Currents and Connections Post #3

Sockeye salmon spawning in a Wood River tributary. Credit: NOAA Fisheries/Wes Larson

Today, we're excited to welcome guest blogger, Elizabeth Djajalie, to Currents and Connections. Elizabeth graduated from Thunder Mountain High School in Juneau, Alaska last spring and is now attending Harvard University. As a high school senior, Elizabeth studied ways to detect, quantify, and conserve Pacific salmon species using a genetic technique called environmental DNA metabarcoding. Read on to learn more about Elizabeth's journey into science and the wonders of environmental DNA biotechnology.

Salmon Environmental DNA Science Project

The iridescent red and green shapes slipped under the bridge as four-year-old me tried to count every sockeye salmon fighting the creek current. Little did little me know that there was a much better way to count fish than Dr. Seuss's one fish, two fish, red fish, blue fish method.

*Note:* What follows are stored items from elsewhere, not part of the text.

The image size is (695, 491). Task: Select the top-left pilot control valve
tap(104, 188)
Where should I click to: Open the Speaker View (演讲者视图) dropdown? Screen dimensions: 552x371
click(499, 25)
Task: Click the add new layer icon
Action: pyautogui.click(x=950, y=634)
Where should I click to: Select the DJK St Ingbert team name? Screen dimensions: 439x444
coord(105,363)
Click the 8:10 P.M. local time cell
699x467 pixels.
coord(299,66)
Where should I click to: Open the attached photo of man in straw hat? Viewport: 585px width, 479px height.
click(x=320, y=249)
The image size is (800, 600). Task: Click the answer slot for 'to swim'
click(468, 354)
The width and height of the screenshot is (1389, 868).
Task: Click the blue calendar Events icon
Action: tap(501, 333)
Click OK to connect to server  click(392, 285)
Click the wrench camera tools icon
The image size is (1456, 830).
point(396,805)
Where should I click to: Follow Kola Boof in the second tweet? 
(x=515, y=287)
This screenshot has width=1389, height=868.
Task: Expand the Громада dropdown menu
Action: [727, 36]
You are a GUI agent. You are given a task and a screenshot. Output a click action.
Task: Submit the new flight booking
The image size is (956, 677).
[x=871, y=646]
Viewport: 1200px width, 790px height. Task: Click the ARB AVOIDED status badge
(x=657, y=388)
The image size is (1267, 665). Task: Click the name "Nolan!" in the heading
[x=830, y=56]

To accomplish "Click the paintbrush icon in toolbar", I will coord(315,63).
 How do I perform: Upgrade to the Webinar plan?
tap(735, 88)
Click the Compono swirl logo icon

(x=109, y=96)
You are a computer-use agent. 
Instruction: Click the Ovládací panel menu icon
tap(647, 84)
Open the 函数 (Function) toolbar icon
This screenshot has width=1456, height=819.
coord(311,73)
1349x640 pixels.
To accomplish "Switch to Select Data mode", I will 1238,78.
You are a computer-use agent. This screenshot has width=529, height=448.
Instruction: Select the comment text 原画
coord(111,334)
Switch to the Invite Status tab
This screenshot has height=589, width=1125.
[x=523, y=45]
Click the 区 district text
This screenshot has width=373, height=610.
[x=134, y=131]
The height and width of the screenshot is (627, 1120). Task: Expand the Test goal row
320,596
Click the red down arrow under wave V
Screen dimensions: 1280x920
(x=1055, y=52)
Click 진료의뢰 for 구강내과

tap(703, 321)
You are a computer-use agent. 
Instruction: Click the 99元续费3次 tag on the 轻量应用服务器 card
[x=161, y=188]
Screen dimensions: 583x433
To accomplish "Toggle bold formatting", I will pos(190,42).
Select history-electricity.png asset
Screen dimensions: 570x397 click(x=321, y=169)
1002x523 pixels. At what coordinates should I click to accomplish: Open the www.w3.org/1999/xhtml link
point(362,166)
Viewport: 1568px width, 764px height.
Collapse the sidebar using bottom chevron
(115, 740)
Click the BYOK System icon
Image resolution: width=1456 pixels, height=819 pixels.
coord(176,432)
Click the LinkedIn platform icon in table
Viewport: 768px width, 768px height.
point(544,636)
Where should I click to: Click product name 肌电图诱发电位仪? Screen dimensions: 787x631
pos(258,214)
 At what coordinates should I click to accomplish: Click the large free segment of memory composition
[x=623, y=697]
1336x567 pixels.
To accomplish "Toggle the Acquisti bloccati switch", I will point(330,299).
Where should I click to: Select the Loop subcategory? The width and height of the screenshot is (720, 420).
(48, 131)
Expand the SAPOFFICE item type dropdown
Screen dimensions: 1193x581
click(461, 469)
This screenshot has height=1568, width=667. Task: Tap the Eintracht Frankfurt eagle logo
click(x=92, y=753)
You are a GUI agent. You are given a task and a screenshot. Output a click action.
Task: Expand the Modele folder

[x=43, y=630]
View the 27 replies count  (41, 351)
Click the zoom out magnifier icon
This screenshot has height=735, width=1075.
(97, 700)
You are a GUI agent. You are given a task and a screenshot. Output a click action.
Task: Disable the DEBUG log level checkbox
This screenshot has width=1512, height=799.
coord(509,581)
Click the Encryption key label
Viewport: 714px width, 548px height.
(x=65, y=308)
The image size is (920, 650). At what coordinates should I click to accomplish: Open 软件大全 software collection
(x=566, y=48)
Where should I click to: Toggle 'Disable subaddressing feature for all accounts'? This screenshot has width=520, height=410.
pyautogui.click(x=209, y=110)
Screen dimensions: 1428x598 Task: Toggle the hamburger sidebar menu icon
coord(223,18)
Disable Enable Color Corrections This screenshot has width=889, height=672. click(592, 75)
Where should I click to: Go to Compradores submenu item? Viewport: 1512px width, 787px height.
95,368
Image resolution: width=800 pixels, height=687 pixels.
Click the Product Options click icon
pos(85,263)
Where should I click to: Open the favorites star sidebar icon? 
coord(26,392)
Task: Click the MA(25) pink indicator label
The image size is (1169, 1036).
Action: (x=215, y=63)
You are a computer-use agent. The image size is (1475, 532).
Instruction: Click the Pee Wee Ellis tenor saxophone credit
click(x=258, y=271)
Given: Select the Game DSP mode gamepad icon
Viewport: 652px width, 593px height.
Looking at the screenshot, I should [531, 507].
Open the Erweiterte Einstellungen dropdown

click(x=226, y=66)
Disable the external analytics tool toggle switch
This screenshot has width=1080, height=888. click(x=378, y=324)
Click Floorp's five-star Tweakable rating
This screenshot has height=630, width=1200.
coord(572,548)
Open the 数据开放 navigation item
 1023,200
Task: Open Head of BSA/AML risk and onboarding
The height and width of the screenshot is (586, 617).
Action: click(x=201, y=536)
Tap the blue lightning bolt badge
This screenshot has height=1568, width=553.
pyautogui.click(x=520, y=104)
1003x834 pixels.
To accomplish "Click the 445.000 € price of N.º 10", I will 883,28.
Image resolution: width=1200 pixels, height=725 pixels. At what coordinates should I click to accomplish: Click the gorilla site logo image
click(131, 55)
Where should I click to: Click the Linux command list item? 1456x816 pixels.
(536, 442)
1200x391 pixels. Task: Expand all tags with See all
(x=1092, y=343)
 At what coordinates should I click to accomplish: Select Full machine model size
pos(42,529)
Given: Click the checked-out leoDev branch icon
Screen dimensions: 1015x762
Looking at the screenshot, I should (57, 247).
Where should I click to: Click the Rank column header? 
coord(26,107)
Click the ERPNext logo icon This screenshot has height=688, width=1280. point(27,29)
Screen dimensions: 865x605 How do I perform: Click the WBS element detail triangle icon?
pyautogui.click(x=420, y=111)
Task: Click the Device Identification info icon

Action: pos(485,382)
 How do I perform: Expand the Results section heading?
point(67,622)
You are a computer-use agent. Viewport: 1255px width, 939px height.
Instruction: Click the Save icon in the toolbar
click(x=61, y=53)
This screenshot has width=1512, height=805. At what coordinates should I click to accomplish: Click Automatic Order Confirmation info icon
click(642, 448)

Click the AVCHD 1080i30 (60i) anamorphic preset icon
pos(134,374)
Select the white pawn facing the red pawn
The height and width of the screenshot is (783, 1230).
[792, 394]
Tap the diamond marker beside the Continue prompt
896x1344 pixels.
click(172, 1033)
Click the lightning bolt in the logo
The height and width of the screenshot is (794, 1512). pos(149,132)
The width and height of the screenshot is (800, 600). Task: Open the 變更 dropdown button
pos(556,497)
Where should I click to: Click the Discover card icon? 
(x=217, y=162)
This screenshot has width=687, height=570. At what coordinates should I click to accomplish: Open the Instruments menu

Environmental DNA (eDNA)is DNA living things shed in their environment. Think about the hair your golden retriever leaves on the couch, the fish poop in your aquarium, or the pollen making you sneeze - that's all eDNA! Using a process called metabarcoding, we can use eDNA collected from an area to figure out what species are present and in what abundances. In Alaska, this process is being tested for counting salmon, fish species vital to the state's economy, ecology, and way of life. Existing methods for counting salmon are costly, time-consuming, and need expertise. In contrast, eDNA methods are cheaper, faster, and open to citizen scientists-meaning the general public can also help collect eDNA samples.

The first time I heard the words "environmental DNA" was on a phone call with the head of the NOAA Alaska Fisheries Science Center, Dr. Bob Foy. I had been searching for a way to get involved in environmental science research, and there was no better place to look than NOAA. Everything Dr. Foy said about eDNA fascinated me. The biotechnology's novelty had me hooked like a fish on a line. I learned that eDNA technology was only about two decades old, just slightly older than myself. It was cutting edge. eDNA was also a reservoir of potential with implications not only in species conservation but also disease monitoring, animal diet analysis, and countless other key fields. In the fall of my junior year of high school, Dr. Foy introduced me to Dr. Wes Larson, the manager of the NOAA Alaska Fisheries Science Center Genetics Department. I did not know it then, but Dr. Larson's mentorship would become a keystone of my high school education and development as a young scientist.

Creek or Crime Scene? Investigating Nature's Fingerprints with Environmental DNA

The science project Dr. Larson and I worked on studied eDNA's ability to identify and quantify six species of wild Pacific salmon. We focused the project on metabarcoding, a method of analyzing eDNA that allowed multiple species to be quantified at once. This method uses DNA animals leave behind in their environments to figure out what species are in an area.

Water samples were collected from eight creeks in the Wood River watershed of Southwest Alaska. Credit: NOAA Fisheries. Undergraduate students from the University of Washington collecting eDNA samples in Wood River tributaries. Credit: NOAA Fisheries/Wes Larson.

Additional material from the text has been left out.